Rebecca Miller, a project manager at Duke University's IT Office, however, said that professors and students at other schools, like Duke, are using the technology to create learning tools that go beyond simply recording and posting a lecture online.

Duke is in its second year of experimenting with using podcasting for educational purposes.

This fall, the university distributed about 500 photo iPods to students taking the courses of professors who are participating in the pilot stage of the project, Miller said.

At Penn, the technology has mainly been restricted to recording purposes.

"We have been overwhelmed with some of the things they have been doing," Miller said, citing the example of a neurobiology professor who created a program that incorporates images and sounds to help students learn definitions of certain words.

Last Friday, Stanford University began its own project with iTunes that delivers university-related audio content through iTunes' music store to the public for free.

This project will also include course-related materials only accessible to Stanford students.

At Penn, so far, only Biology 101, 102 and 121 have made efforts to provide online resources for students.

Linda Robinson, the instructional-lab coordinator in the Biology Department, said that about a third of the students enrolled have downloaded a recorded lecture at some point this semester.

Although the School of Nursing has not incorporated podcasting into classes, it has used the technology to deliver updated audio journals from nurses helping out with Hurricane Katrina relief this fall.

MacDermott said that few departments at Penn use this tool because professors have expressed concern about students' attendance in class if the service is made available.

However, Robinson, who also teaches Biology 102, said that she has not seen a change in lecture attendance.

Biology professor Mehmet Daldal agreed.

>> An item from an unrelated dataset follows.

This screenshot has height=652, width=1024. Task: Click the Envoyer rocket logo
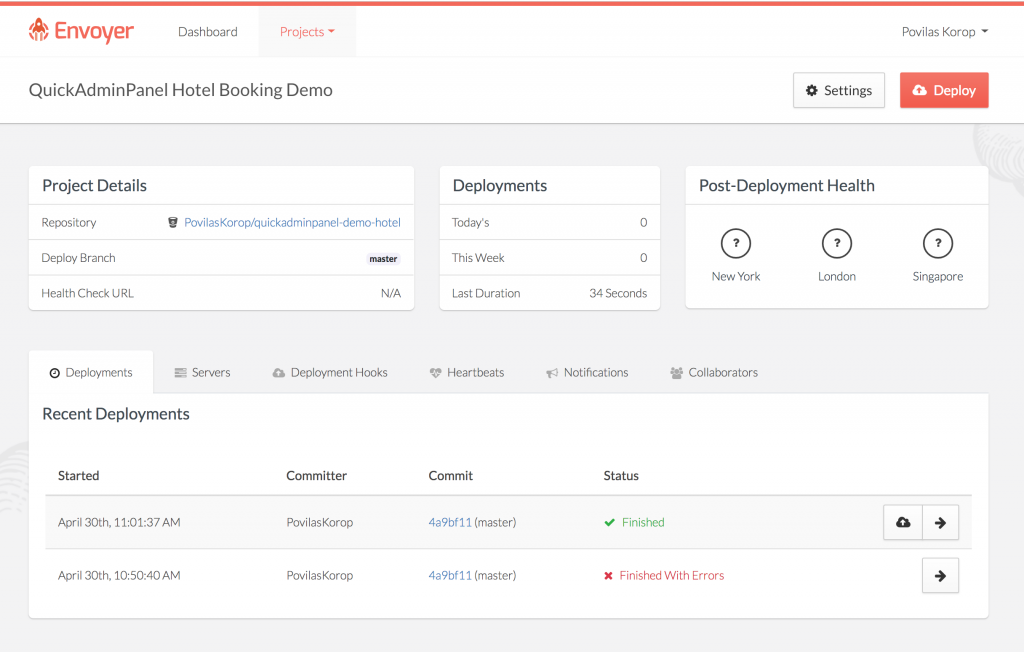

He added that he sees podcasting as just another learning resource available to students, similar to textbooks, teaching assistants and recitations, and that it could not replace the actual lecture.

College sophomore Vanessa George, who is enrolled in Biology 102, said that she has never felt the need to use the online lecture resource since she attends class regularly.

Some faculty members have expressed skepticism regarding the use of this technology. Finance professor Jeremy Siegel, who regularly posts his financial market brief -- which he delivers at the beginning of his Finance 101 class -- on Wharton's Spike server, said that he does not feel the need to post his entire lecture online.

The sole reason he posts the market briefs, he said, is that many students who are not enrolled in his class will crowd into the lecture hall to hear him.